Produce a copy of every line in the records that holds the string "using".

- **Exercise material**:
——————————

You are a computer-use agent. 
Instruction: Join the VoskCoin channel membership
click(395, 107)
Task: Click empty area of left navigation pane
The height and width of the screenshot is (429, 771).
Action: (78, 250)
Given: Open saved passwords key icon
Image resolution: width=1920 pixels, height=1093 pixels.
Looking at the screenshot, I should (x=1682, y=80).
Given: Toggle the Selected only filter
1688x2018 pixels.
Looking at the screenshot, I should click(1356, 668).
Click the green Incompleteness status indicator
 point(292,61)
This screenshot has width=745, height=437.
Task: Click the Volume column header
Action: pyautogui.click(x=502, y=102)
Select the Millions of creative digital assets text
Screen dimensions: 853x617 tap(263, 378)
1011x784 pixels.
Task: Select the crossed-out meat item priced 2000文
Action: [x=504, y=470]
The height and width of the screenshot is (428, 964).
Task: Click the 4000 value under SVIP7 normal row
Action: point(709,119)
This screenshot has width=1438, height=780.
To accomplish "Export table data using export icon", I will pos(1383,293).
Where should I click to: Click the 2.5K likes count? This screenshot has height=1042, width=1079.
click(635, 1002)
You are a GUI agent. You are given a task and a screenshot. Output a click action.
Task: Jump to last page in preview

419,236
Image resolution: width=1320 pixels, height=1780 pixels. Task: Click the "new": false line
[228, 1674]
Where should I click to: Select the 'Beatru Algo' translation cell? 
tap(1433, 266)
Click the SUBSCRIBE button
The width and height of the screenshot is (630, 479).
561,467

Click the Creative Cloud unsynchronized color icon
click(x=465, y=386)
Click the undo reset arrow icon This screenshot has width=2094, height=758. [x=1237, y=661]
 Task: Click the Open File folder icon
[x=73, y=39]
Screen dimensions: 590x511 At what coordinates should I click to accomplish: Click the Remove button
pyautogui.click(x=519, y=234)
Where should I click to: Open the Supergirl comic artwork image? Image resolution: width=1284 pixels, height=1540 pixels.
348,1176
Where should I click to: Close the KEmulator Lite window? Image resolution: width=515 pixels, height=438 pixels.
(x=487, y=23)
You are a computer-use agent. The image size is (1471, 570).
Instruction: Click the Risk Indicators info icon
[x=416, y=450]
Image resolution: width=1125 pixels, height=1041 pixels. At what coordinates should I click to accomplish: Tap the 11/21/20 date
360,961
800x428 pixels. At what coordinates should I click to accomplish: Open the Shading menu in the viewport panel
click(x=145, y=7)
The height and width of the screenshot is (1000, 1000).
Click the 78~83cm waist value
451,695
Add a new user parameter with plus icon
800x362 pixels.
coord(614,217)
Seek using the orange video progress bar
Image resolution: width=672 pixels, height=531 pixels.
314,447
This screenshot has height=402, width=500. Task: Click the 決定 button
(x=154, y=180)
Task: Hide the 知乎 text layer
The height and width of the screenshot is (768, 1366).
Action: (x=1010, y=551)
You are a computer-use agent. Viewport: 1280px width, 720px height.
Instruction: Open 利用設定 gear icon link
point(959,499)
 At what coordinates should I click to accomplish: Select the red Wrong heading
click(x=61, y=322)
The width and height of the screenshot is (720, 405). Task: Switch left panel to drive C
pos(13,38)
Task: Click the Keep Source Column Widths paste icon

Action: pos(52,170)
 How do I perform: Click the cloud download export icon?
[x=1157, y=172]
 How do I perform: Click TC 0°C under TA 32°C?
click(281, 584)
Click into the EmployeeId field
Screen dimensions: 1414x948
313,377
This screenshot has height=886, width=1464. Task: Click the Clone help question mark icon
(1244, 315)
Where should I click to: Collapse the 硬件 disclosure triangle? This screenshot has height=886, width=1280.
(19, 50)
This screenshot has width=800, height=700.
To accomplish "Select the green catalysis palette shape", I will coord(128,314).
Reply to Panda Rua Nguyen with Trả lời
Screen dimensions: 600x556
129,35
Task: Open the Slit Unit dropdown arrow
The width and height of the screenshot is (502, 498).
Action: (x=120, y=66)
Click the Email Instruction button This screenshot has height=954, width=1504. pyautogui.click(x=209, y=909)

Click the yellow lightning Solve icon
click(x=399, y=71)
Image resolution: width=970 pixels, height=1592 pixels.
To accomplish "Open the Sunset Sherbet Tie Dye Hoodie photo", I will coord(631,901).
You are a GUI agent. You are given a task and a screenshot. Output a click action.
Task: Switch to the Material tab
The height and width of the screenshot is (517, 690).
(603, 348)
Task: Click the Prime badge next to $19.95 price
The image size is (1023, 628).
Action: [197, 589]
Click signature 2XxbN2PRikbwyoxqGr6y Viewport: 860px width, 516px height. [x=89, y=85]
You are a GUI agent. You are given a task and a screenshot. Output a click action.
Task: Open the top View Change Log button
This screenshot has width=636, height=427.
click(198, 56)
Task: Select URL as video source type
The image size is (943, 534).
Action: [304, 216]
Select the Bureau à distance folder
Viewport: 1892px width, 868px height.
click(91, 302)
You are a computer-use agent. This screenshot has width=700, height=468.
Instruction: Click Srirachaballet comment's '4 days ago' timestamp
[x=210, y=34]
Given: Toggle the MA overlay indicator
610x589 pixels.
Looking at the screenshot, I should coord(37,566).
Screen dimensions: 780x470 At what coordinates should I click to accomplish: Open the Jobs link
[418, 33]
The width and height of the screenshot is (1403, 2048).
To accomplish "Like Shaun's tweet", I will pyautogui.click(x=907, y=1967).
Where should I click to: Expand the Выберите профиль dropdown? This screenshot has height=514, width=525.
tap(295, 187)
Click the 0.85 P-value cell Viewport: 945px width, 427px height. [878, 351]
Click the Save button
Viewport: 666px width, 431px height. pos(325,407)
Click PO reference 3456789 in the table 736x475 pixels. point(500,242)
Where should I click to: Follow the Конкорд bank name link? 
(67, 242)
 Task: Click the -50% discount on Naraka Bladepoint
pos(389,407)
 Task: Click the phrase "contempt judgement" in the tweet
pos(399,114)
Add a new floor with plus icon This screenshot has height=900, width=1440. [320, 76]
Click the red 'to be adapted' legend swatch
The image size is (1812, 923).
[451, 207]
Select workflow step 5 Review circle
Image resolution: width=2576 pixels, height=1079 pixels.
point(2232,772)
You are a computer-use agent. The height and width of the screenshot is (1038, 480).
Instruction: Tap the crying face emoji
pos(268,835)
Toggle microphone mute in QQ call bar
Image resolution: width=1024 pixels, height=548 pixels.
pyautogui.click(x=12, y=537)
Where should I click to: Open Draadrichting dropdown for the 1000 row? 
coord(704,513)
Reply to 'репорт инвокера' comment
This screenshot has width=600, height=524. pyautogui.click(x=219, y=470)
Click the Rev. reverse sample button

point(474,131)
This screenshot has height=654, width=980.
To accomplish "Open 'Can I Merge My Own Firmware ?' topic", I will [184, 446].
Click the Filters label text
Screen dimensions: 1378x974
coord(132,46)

——————————

- **Exercise response**:
To accomplish "Export table data using export icon", I will pos(1383,293).
Seek using the orange video progress bar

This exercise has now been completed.